ソフトバンクは、鈴鹿サーキットで開催されたF1日本グランプリで、5G SA(スタンドアロン)とミリ波を活用した五つの通信サービスの同時実証に成功した。6月17日、実証を共同で進めたエリクソン・ジャパンが発表した。大規模イベントでの通信品質向上と、用途に応じたネットワーク制御の有効性を検証した。これにより一般ユーザーの通信速度が向上したほか、厳格な要件を求める映像伝送や決済の安定稼働を実証した。
大規模イベント会場では、ソーシャルメディアへの投稿や動画の視聴、運営側の映像伝送、キャッシュレス決済など、多種多様な通信需要が同時に発生する。今回の実証では、ソフトバンクの商用ネットワーク上にミリ波無線(28GHz帯などの高周波数帯を用いた5G通信)を含む五つの独立したネットワークスライス(用途ごとに論理的に分割された仮想ネットワーク)を構築し、会場内のユーザーへ同時に提供した。特定の用途に適正化された通信を提供するとともに、一般来場者の通信品質の向上も目指した。

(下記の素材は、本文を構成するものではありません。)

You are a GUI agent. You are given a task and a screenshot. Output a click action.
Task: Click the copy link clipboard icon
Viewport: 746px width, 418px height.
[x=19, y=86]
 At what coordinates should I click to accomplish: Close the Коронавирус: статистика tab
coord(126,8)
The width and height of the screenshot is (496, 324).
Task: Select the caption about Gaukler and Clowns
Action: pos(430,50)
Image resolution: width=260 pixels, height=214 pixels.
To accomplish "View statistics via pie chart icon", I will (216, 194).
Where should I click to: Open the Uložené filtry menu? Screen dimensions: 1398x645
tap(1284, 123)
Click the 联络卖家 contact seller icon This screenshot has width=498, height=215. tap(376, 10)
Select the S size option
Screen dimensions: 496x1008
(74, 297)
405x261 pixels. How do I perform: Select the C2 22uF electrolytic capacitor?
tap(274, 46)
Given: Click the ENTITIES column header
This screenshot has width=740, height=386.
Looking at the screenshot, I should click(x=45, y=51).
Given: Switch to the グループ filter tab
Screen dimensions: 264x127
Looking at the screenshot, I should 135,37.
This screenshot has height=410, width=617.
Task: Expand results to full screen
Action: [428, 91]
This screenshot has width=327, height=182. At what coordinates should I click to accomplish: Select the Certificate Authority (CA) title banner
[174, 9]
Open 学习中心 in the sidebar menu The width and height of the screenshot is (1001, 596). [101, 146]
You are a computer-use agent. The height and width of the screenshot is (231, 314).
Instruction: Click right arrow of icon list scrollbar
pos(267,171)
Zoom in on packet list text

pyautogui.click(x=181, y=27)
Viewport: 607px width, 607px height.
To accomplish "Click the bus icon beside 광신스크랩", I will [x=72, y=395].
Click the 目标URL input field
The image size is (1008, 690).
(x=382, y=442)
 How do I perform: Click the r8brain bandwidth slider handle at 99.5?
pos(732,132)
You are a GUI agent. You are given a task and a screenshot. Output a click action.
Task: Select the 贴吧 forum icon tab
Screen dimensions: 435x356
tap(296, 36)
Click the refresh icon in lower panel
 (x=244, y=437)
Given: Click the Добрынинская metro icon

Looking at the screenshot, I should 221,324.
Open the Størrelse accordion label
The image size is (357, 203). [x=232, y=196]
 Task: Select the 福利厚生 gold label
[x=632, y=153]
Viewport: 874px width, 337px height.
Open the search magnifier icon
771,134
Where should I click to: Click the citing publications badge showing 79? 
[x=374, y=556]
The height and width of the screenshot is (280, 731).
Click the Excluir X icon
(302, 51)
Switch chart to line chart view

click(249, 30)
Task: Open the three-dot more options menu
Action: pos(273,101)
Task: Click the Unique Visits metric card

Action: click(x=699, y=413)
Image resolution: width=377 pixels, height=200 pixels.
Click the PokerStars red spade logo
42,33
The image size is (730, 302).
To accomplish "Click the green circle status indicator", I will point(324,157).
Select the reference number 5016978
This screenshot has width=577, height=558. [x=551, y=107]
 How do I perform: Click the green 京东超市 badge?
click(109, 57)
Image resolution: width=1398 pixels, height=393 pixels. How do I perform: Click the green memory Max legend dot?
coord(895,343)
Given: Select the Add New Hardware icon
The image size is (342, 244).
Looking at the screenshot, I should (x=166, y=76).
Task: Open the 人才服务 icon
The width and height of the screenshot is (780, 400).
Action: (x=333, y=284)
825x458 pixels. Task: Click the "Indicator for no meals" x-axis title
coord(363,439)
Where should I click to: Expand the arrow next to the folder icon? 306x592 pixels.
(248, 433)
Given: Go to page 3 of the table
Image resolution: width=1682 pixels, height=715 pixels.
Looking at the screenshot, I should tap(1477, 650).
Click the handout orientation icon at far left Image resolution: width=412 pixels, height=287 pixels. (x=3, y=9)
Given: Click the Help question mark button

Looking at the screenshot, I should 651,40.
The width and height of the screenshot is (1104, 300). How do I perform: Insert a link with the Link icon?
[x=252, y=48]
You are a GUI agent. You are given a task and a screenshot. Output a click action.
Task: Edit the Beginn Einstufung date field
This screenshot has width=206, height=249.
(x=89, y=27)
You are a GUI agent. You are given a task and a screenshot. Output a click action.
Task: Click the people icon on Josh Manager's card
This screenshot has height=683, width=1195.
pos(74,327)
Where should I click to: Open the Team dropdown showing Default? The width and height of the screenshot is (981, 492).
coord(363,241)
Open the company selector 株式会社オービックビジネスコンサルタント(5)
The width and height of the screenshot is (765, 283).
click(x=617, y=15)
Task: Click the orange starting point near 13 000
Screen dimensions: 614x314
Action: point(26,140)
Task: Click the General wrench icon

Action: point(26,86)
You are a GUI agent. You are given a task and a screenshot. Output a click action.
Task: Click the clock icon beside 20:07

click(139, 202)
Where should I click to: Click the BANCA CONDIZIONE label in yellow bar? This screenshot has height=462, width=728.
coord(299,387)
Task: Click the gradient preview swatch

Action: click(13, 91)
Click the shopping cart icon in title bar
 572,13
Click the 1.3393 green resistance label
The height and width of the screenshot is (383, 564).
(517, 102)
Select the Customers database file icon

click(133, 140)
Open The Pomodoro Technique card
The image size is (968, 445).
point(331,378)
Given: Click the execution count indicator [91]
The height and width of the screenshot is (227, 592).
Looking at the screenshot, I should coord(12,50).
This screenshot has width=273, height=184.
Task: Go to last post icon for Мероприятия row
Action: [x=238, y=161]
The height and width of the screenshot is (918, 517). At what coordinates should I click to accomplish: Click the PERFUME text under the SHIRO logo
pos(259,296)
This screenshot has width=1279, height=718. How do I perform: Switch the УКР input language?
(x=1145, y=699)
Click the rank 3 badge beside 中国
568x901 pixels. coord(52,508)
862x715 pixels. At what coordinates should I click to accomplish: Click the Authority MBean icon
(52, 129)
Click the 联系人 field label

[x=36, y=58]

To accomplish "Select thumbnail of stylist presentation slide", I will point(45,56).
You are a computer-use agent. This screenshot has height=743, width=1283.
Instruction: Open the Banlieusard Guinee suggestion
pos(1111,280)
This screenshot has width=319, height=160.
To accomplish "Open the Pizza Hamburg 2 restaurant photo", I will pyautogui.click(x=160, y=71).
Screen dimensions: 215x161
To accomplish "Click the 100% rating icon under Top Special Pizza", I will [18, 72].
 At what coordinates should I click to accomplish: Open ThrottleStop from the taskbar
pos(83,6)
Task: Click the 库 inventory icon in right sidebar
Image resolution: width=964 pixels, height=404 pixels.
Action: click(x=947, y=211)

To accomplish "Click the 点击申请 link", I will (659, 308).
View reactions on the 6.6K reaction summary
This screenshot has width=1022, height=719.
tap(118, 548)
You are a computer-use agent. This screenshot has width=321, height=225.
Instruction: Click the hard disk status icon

実証したサービスは、5G SAユーザー向けの高品質通信、XR体験会用のスライス、店舗の決済端末向けのプライベート5G回線、ソフトバンクとワイモバイルユーザー向けの公衆Wi-Fiサービス、放送事業者向けの無線カメラ映像伝送の五つだ。基盤として、省エネと大容量通信を両立するトリプルバンド対応の無線機を導入し、緻密なネットワーク設計を行った。
実証の結果、前年の大会と比較して通信速度と接続容量が向上した。一般のソフトバンクユーザーの比較では、5G SA利用者の通信速度がダウンロードで4倍、アップロードで14倍以上向上した。また、ネットワークスライシングとエリクソン独自の「5G Advanced機能」を活用することで、用途に応じた帯域や遅延の制御、リソース配分の適正化に成功した。特に低遅延が求められるXRでは、無線区間の遅延を一般の5G SAユーザーの10分の1に抑えた。さらに、一部の基地局でサービス品質を1分間隔で可視化し、外部制御によってリソースを高速で自動配分する自動最適化運用も実証した。混雑によるトラフィック増加時にも、それぞれの品質要件を自動で満たせることを確認した。
今後は、今回の実証で得られた知見を基に、用途に応じて適正化された通信体験と新たなサービス価値の創出に向けてネットワークを進化させる。ソフトバンクの常務執行役員でCNOを務める大矢晃之氏は、今回の実証はネットワークが一律の提供から用途に応じた最適な品質を提供する時代へ進化していることを示すものだとし、今後もこの成果をさまざまな領域へ展開し、新たな体験価値の創出につなげていきたいと語った。